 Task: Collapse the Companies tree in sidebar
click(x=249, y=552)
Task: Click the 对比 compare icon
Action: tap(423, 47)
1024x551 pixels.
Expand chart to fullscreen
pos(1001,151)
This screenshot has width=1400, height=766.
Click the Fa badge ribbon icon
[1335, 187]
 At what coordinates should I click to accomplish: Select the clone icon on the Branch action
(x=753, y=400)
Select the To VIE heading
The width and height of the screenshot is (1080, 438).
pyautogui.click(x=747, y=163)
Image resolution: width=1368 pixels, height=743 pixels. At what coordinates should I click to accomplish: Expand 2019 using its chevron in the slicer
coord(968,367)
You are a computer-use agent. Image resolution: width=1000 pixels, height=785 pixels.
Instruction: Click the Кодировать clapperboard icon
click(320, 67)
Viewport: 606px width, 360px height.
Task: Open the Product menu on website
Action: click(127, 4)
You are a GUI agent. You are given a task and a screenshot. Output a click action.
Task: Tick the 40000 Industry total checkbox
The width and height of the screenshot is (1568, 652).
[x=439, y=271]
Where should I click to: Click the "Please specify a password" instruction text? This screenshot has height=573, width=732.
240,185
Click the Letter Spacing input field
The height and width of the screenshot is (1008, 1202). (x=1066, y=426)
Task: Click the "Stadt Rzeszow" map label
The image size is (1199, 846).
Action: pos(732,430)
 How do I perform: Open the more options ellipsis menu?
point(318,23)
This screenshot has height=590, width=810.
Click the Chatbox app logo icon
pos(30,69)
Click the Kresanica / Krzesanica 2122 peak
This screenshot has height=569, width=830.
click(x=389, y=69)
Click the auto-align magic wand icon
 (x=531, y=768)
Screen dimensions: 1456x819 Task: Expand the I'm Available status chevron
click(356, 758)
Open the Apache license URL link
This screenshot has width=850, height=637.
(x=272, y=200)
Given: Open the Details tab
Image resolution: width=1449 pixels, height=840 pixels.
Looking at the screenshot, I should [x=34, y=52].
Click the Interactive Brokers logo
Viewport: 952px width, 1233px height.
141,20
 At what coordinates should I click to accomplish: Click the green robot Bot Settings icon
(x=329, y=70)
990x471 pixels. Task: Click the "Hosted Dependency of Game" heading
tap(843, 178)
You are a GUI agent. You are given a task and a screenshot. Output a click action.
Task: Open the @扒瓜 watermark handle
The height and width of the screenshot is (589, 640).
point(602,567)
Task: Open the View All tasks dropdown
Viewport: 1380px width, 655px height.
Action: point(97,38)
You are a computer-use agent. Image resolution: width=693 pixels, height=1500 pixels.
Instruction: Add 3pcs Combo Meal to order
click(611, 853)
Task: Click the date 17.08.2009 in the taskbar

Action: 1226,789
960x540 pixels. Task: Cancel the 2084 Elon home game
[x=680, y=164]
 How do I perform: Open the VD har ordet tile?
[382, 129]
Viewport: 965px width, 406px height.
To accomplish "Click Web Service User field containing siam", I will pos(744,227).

== Given problem ==
Quote the entries from the line with "Click the auto-align magic wand icon" up to and including the line with "(x=272, y=200)".

== Result of the exercise ==
Click the auto-align magic wand icon
 (x=531, y=768)
Screen dimensions: 1456x819 Task: Expand the I'm Available status chevron
click(356, 758)
Open the Apache license URL link
This screenshot has width=850, height=637.
(x=272, y=200)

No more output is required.